[[ Selected excerpt open ]]

In fact, it’s hard to imagine that anyone had to struggle more mightily before getting their big break than Jay Roach, whose new film, ‘Dinner For Schmucks,’ opens Friday. In many ways, Roach is Hollywood’s reigning king of comedy directors, having made untold zillions directing a trio of ‘Austin Powers’ movies and the first two films in the ‘Meet the Parents’ series. People are far less aware that Roach, who was 40 when he finally got his shot at directing the original ‘Austin Powers’ movie, spent a dozen years kicking around in obscurity before he got his big break.

Born in Albuquerque, Roach liked movies — he remembers watching ‘The Pink Panther’ films at a local drive-in when he was a kid. But he really didn’t have his heart set on becoming a filmmaker. In fact, when he went to Stanford, he ended up with a degree in economics. His first real exposure to film came when he got a job shooting instructional video for engineering courses in Silicon Valley.

[[ Selected excerpt closed ]]
[[ Entries supplied open ]]

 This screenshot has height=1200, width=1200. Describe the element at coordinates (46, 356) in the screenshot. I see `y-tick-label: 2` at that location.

[[ Entries supplied closed ]]
[[ Entries supplied open ]]

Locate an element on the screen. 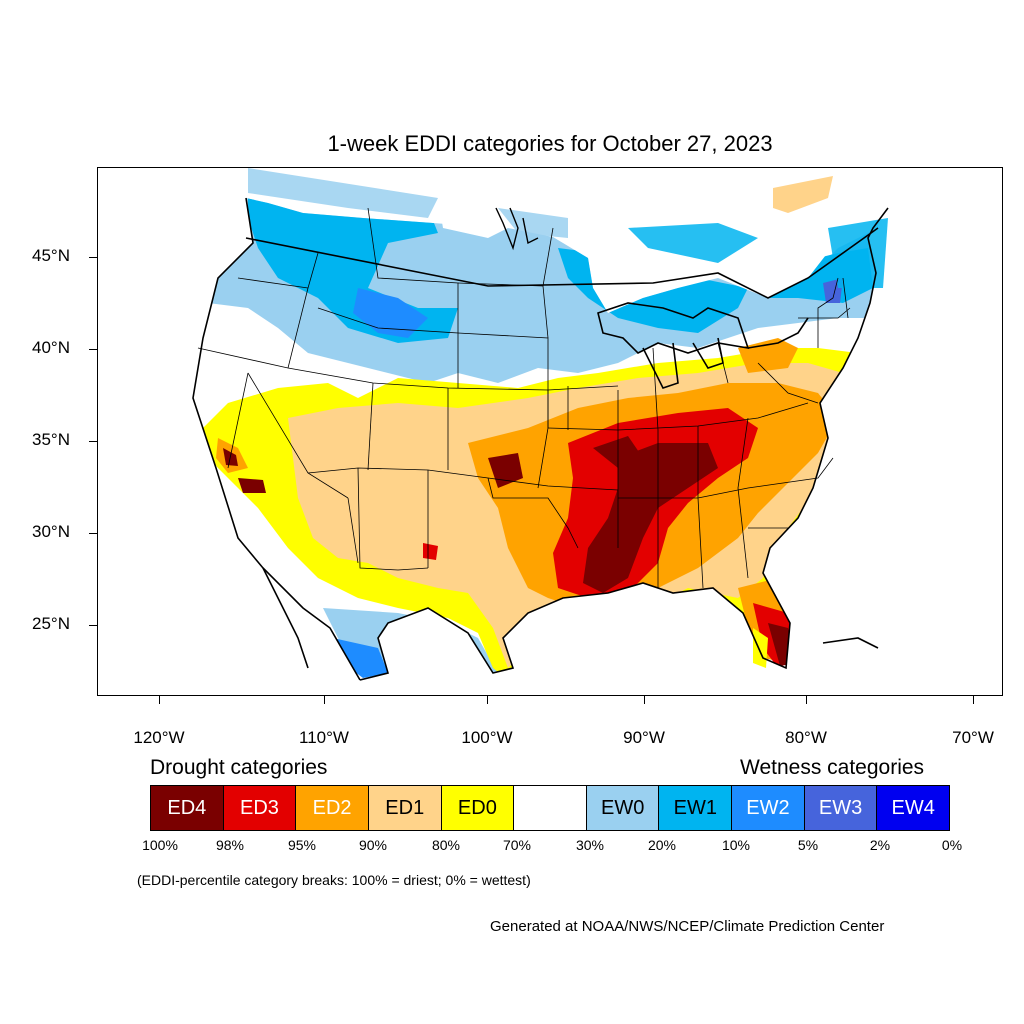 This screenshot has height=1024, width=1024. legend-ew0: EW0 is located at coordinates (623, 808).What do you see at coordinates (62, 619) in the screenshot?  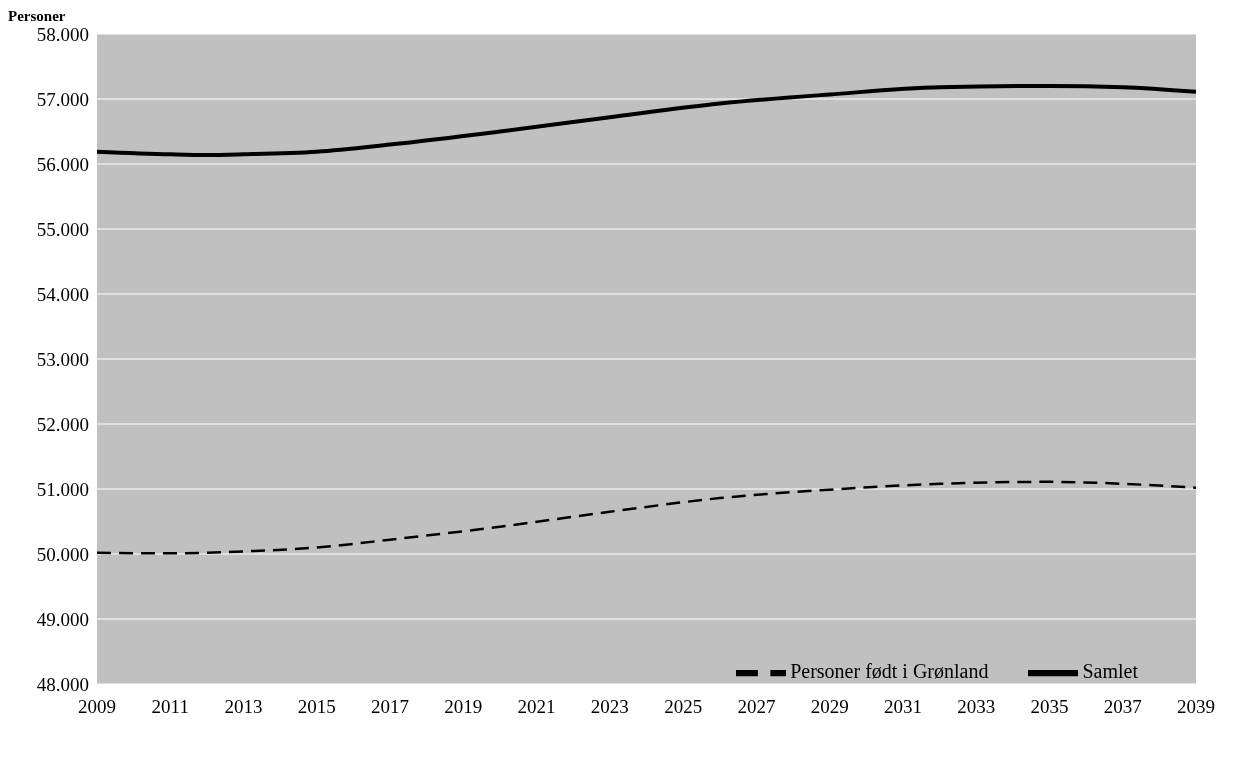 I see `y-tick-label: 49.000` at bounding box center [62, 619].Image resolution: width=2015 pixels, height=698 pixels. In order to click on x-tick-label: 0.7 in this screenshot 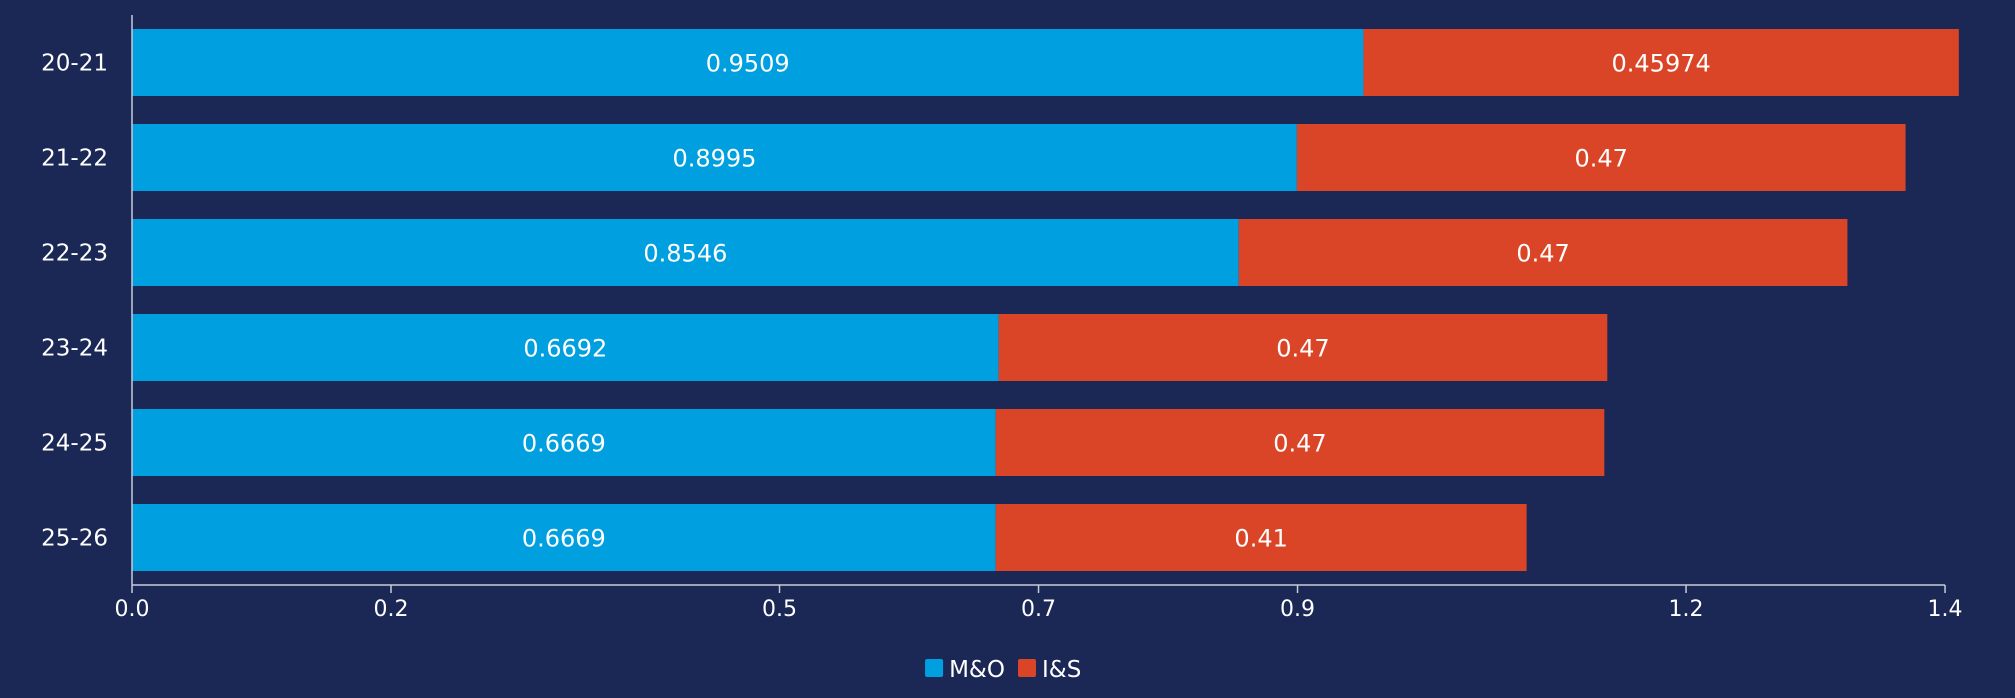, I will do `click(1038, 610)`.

[[ Entries supplied closed ]]

▸ **Written task 1**
What degree did Jay Roach earn at Stanford, according to the passage about him?
▸ **Written task 2**
Continue the passage about Jay Roach from where it stops.

▸ **Written answer 1**
A degree in economics.

▸ **Written answer 2**
He applied to several graduate film schools, eventually attending USC because it offered him a scholarship. Even today, he seems like an unlikely showbiz type. At 53, with long, graying hair and a propensity to offer thoughtful answers to even the most mundane questions, he comes off far more like an economics professor than a celebrated comedy director. To hear Roach tell it, he was hardly a film school star. The professor who taught the now legendary ‘480’s’ directing class wasn’t impressed by his work. ‘He just didn’t like me, so I got rejected over and over,’ he says.

It’s possible that Roach is simply being modest. In the mid-1980s, USC had as much talent in its film school as it had on the football field. Roach’s peers included the likes of filmmakers Phil Joanou, Michael Lehmann, Ken Kwapis, Greg Beeman and screenwriters Scott Alexander & Larry Karaszewski, who were all highly touted young Hollywood hotshots long before Roach got to slip into a director’s chair.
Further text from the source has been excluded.